Le débat sur le calcul socialiste avait émergé à la fin du 19ème siècle. Les marxistes et autres critiques du "laissez-faire" considéraient que le marché libre avait échoué et que seul une autorité extérieure au marché, dotée de tous les instruments de production et de distribution, pourrait allouer les produits de façon efficiente et équitable. Le débat avait été lancé par un économiste walrasien influencé par Pareto, Enrico Barone , dans un article de 1908.

Au moins en principe, une économie socialiste pourrait faire aussi bien qu'une économie capitaliste. Puisque, dans le système walrasien, les prix étaient le fruit d'un système d' équation, il suffisait d'accroître les capacités de calcul humain pour que le gouvernement s'en saisisse. Cette attitude intellectuelle était d'autant plus logique que, dans la perspective développés par Walras, les prix devaient être connus avant que les transactions n'aient lieu pour assurer l'équilibre général.

De nombreux observateurs notèrent que durant la Première guerre mondiale les gouvernements européens conduisirent une "guerre économique" qui maintint l'emploi à un niveau é levé et élimina les fluctuations cycliques. Le gouvernement prouva qu'il pouvait être un organisateur efficient. La même chose pourrait-t-elle se produire en temps de paix ? Certains envisageaient même la disparition de la monnaie dans un tel système ; le contrôle par le gouvernement de la consommation "privée" permettrait d'éliminer cette source d'incertitude qui provient de l'éventuelle thésaurisation.

L'argument d'Oskar Lange (1904-1965) est que les prix sont comme des taux de change d'un bien pour un autre. Qu'ils soient établis par un planificateur central ou par le marché est sans intérêt aussi longtemps que les managers des entreprises d'Etat reçoivent l'instruction d'agir comme des cost-minimizers . D'où cette recommandation : laissez le gouvernement agir comme le mythique "commissaire priseur" walrasien à la recherche des bons prix via le tâtonnement . A propos du manque d'incitations dans une telle économie socialiste, Lange note que dans une économie capitaliste moderne, avec la division entre les actionnaires et les managers, les incitations ne sont guère plus fortes. Les techniques de Lange ont été appliquées, au moins officiellement, en URSS. Conclusion : dans un monde de type walrasien, une économie collectiviste pourrait être ni meilleure ni pire qu un système de marché privé.

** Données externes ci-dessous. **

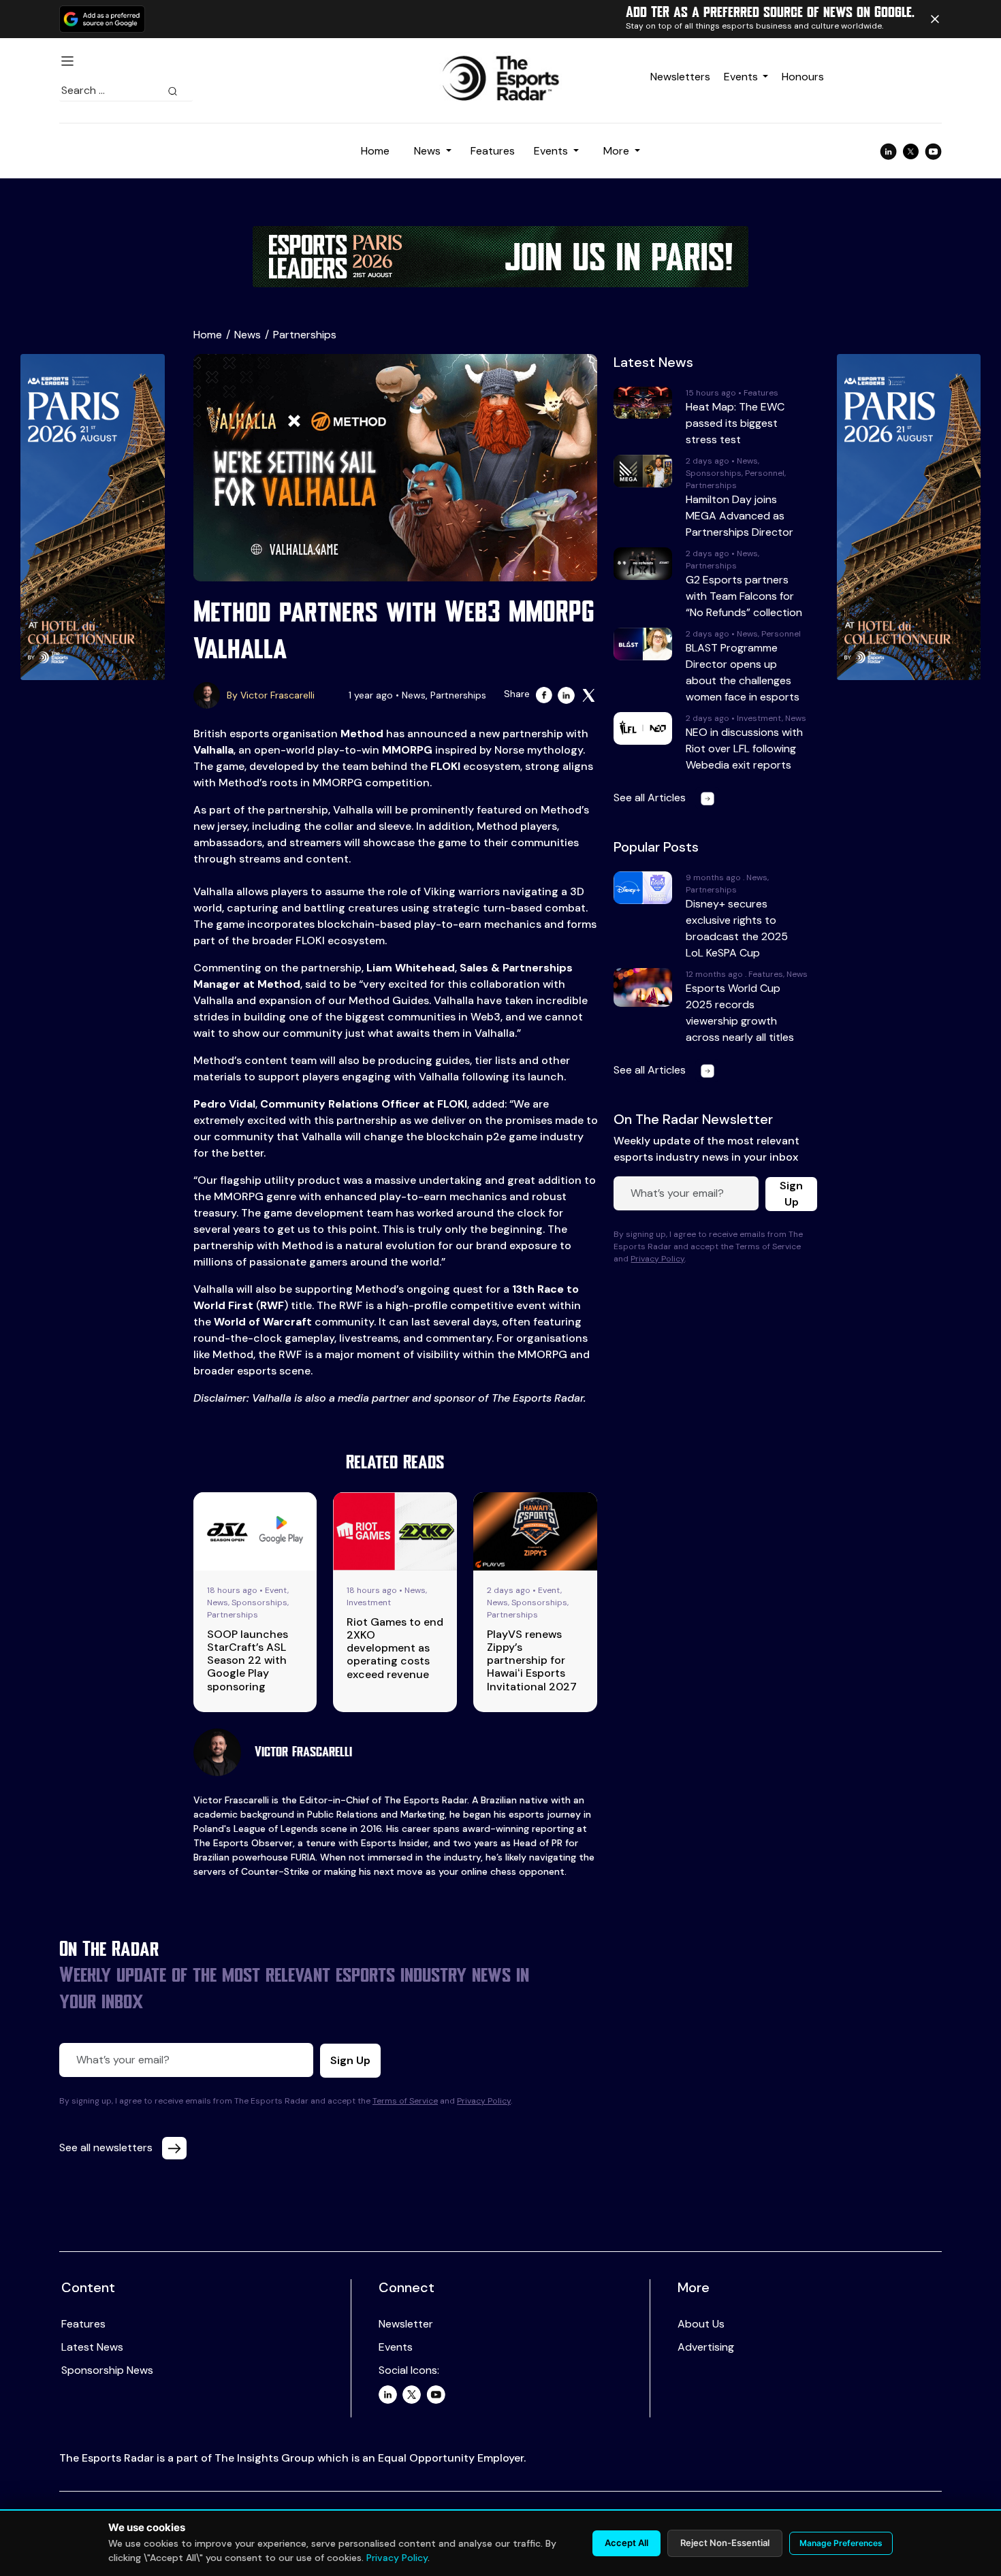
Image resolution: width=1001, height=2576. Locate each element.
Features (493, 151)
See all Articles (651, 797)
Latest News (92, 2347)
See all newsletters (107, 2147)
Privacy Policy (657, 1258)
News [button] (428, 151)
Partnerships (304, 334)
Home (375, 151)
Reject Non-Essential (724, 2542)
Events (741, 76)
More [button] (617, 151)
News (247, 334)
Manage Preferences (841, 2543)
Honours (803, 76)
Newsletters (680, 76)
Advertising (706, 2347)
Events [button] (552, 151)
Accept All (626, 2542)
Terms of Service (405, 2100)
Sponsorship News (107, 2370)
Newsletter (406, 2324)
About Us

Ludwig von Mises s'inscrivit en faux contre toute cette logique dans son article de 1920 sur le calcul économique dans une société socialiste. Du fait de la destruction du système des prix, le paradoxe de la "planification" tient à ce qu'il est impossible d'y faire un plan, faute de calcul économique. Ce que l'on dénomme économie planifiée n'est pas une économie du tout ; c'est tout juste un système de tâtonnements dans le noir. Puisque le gouvernement détient les moyens de production, aucun prix authentique ne peut être obtenu.

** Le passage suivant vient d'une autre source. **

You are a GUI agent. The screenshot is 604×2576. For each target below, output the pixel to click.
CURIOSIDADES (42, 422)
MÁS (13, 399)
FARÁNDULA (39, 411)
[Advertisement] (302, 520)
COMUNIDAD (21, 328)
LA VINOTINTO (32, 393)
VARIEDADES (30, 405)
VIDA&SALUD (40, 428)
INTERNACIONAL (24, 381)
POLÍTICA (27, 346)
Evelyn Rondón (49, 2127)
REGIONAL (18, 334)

L'argumentaire de Mises repose sur l'impossibilité de fonder un système économique sur la valeur-travail comme substitut au calcul monétaire. En effet, seule la monnaie, champ d'investigation privilégié des économistes autrichiens, permet une cardinalisation des valeurs. Le travail n'étant pas une valeur homogène, il ne permet pas de fixer la valeur des biens, et donc de fonder un ordre économique. L'appropriation des facteurs de production par l'Etat conduit à l'absence de prix des facteurs, et donc à l'absence de coût d'opportunité de leur combinaison. Les dirigeants socialistes n'ont aucun moyen de découvrir laquelle des différentes méthodes de production envisagées est la meilleure. Quant à l'idée selon laquelle on pourrait bricoler une économie mixte ou un “socialisme de marche”, c'est une escroquerie : “ Either capitalism or socialism: there exists no middle way ” (Mises).

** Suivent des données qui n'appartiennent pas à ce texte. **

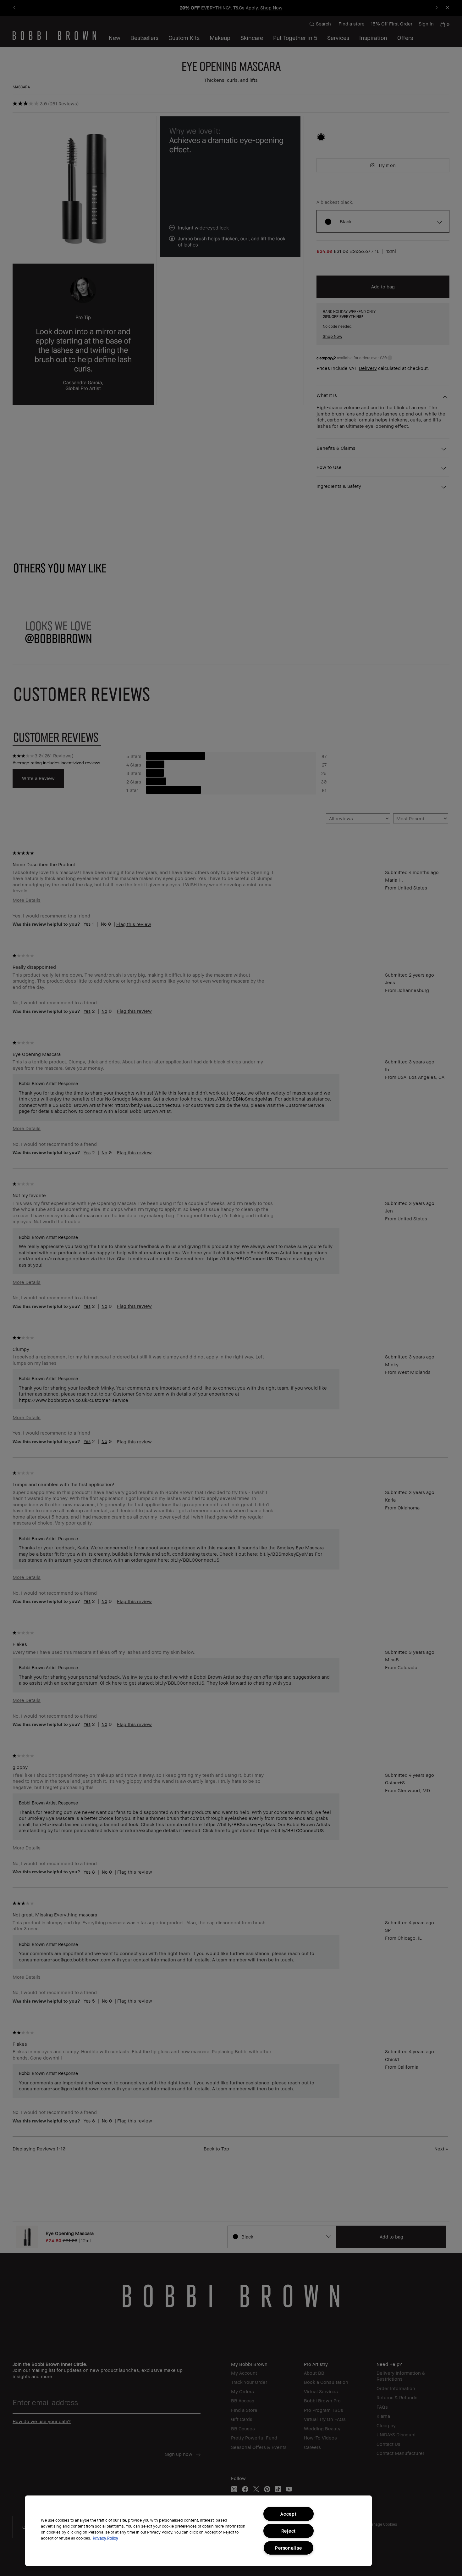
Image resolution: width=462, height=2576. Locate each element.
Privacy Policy (105, 2538)
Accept (288, 2514)
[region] (198, 2530)
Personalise (288, 2548)
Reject (288, 2531)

Hayek prendra la suite de Mises dans la critique du collectivisme en approfondissant le rôle de l'information.

Hayek affirmait qu'il était certain que le socialisme échoue comme système économique parce que seuls les marchés libres qui fonctionnent grâce à des individus agissant et échangeant dans leur propre intérêt pouvaient générer l'information nécessaire à une coordination intelligente du comportement social. En d'autres termes, la liberté est une condition nécessaire pour une économie prospère. Mais si l'essai de Hayek exaltant les prix du marché en tant que signaux d'une é conomie rationnelle fut salué comme une contribution féconde, des théoriciens astucieux (dans la lignée de Lange, de Koopmans et de Leonid Kantorovich qui développa la programmation linéaire) "prouvèrent" que la planification centralisée pouvait être modelée afin de pouvoir résoudre (à l'aide d' ordinateurs) le problème d'information que Hayek avait exposé.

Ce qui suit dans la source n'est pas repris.